Kennedy’s colleagues in the majority may have been silent on decision day, but each contributed to Obergefell in vital ways. Justices Sonia Sotomayor and Elena Kagan grilled Michigan’s solicitor general at oral arguments, leading him to assert, inanely, that marriage doesn’t bestow dignity. Justice Stephen Breyer joined in, demanding to know why Michigan refused to recognize same-sex unions when marriage itself is a constitutionally protected “fundamental right.” (The “equal dignity” of gay people and the “fundamental right” of marriage comprised the bulk of Kennedy’s opinion.) And Justice Ruth Bader Ginsburg set the stage for Obergefell in a 2010 case, writing that, in the context of sexual orientation, “our decisions have declined to distinguish between status and conduct.” Being gay, in other words, is more than just having gay sex: It is an identity, one which finds protection under the Constitution.

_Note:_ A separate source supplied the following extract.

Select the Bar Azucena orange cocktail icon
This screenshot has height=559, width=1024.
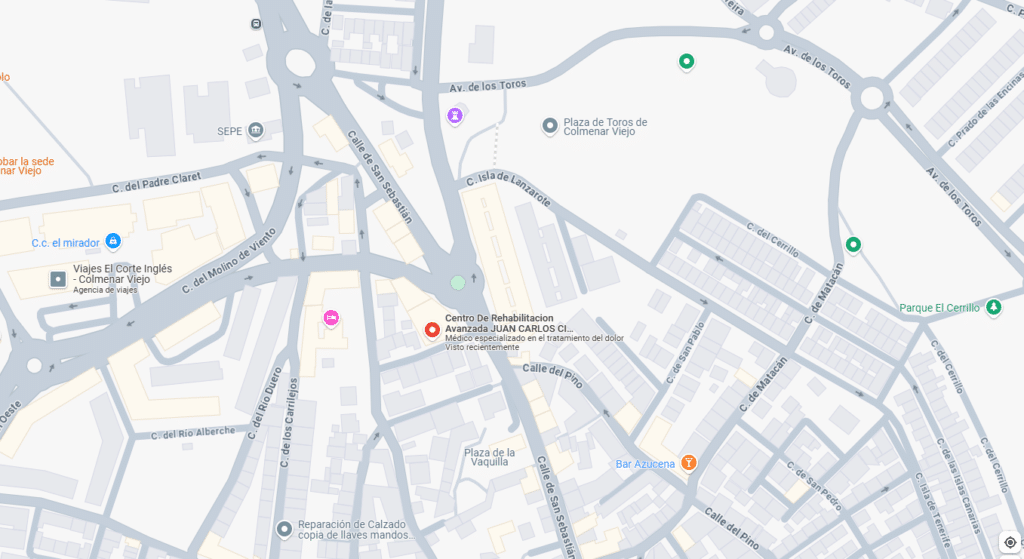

The court’s conservatives also contributed to Obergefell’s power, albeit inadvertently. The four dissenters were so outraged by Kennedy’s decision that they threw a temper tantrum, with each justice penning his own opinion. Their strategy may have been to drown out the majority opinion, weighing it down with objections until it seemed illegitimate. But this ploy backfired. The cacophony of complaints drowned each other out, making all four justices’ rambling counterarguments easy to ignore.
More here.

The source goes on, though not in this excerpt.